The first question is probably ‘why fit one?’. Someone even asked me if my kayak leaks. To answer the second question the answer is no it doesn’t, however, it may in the future. I’ve read plenty of horror stories or kayaks flooding and capsizing as a result. Why would your kayak suddenly start leaking?, after all it’s been fine for a long time. Well there’s always the chance that a kayak may get damaged during loading or unloading, whilst in storage, general fatigue, hitting rocks or unseen objects… the list goes on and on. The chances are that a leak would be slow and you may not notice it for some time, perhaps you’d find yourself a mile or two offshore when the symptoms become all to apparent.
Ok, so I carry a manual bilge pump, most of the time. However, if you’re pumping you can’t paddle, or pedal for that matter. It’s certainly better than nothing, though I’d rather be underway whilst the kayak is pumping out water. I’ve seen videos where kayakers have just capsized, unaware that their kayak had flooded to a point of terminal instability!. I’ve wanted to fit an electric bilge pump for some time and as I’m currently finishing off the rigging on my Hobie Outback I decided now was as good a time as any.
What pump?. Rule pumps seem to be the most popular on the market for marine use and they have the advantage of being able to run dry (without water lubrication). After much research it became apparent that the 500gph (gallons per hour) was the model to go for. That narrowed it down to an automatic or manual version. I was originally going to go with a manual pump on cost grounds, though an Ebay bargain saw me go with an automatic version at the last minute!.
So the parts required, a bilge pump, 19mm piping, stainless pipe clips, waterproof switch, thru-hull skin fitting,foam pieces and Marine Goop. Total cost to me was under £50.
The next decision was where to fit the pump. Kayaks tend to sit down at the rear somewhat when loaded so it made sense to position it towards the rear of the kayak where any water would initially start to collect. I also wanted it situated where the hull was strongest so I chose a position in between the rear tank well scupper holes. The internal hull surface is smooth and requires ‘roughing up’ with some wet and dry paper, I used 300 grade. This enables the adhesive to bond more effectively to the hull. I’m a big fan of Marine Goop adhesive and have used it with excellent long term results on transducers. However, it tends to spread out quite rapidly so I first glued a circular ‘dam’ (neoprene ring) to the hull to hold the Marine Goop. With about 3mm of Marine Goop retained within the foam ring the base of the bilge pump was firmly seated and allowed to dry for at least 24 hours.

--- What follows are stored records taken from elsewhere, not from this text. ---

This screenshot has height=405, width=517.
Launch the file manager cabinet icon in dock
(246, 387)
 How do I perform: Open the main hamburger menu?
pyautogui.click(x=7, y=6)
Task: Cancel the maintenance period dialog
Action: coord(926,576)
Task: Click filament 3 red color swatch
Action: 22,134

With the base of the bilge pumping drying into place I switched my attentions to placing the vent for ditching any pumped water overboard. For this I used a 90 degree skin fitting (19mm), the problem was where to position it. I finally decided on a flat area just behind the seat on the left hand size. The hole for the skin fitting is large so check you marking out twice before you drill the hole!.
The skin fitting was supplied with a lock nut, though the use of that pushed the 90 degree fitting a little to close to the rudder lines for my liking. Again I roughened both the internal and external surface where the skin fitting would sit. Thought need to be given at this stage as to how you intend to route the pipework, as once the fitting is glued into place there’ll be little chance of moving it!. Marine Goop was again used to seal the fitting on both sides and it was left to dry thoroughly overnight.
With various parts of the installation drying I switched my attention to the electrical side of things. I was making a completed wiring loom for the kayak at this stage so introducing the bilge pump into the design posed no problem. The main kayak battery is a 7ah SLA unit. This is used to power the LED navigation light, the fishfinder/GPS and the bilge pump. The Rule 500gph pump pulls 1.9A whilst running which means even with a partially discharged battery would give me plenty of time to return to shore should the pump activate.
The switch was mounted on the right hand side of the kayak just behind the RAM rod holder. A three position ON/OFF/ON switch was used. This enables the pump to either be in the automatic or manual mode of operation, the other position switches it off.
Saltwater will quickly destroy any exposed electrics so thorough sealing of the switch and associated loom is of paramount importance.
Full electrical installation for the kayak will be covered in more detail in a later article. With the electrics in place it was merely a case of routing the pipework and fitting the pump into position. It’s recommended that you place a loop in the pipe close to the skin fitting to prevent back flooding of water in rough weather. Routing the pipe in this way within the confines of the hull was one of the trickier aspects of the installation!
You can see in the above photograph that I added a foam packing piece between the pump and the hull. As much as the pump is glued solidly to the hull, the kayak travels upside down on the car roof and I was concerned that the weight of the pump could possibly cause the pump to loosen over time. The foam packing piece is lightly glued to the top of the pump and the hull to prevent any possibility of it falling out.
That concludes the electrical and mechanical installation of the pump. I’ll probably partially flood the hull at some point to give it a full functional test, however I’ve watched a few videos on YouTube and it will no doubt be very effective.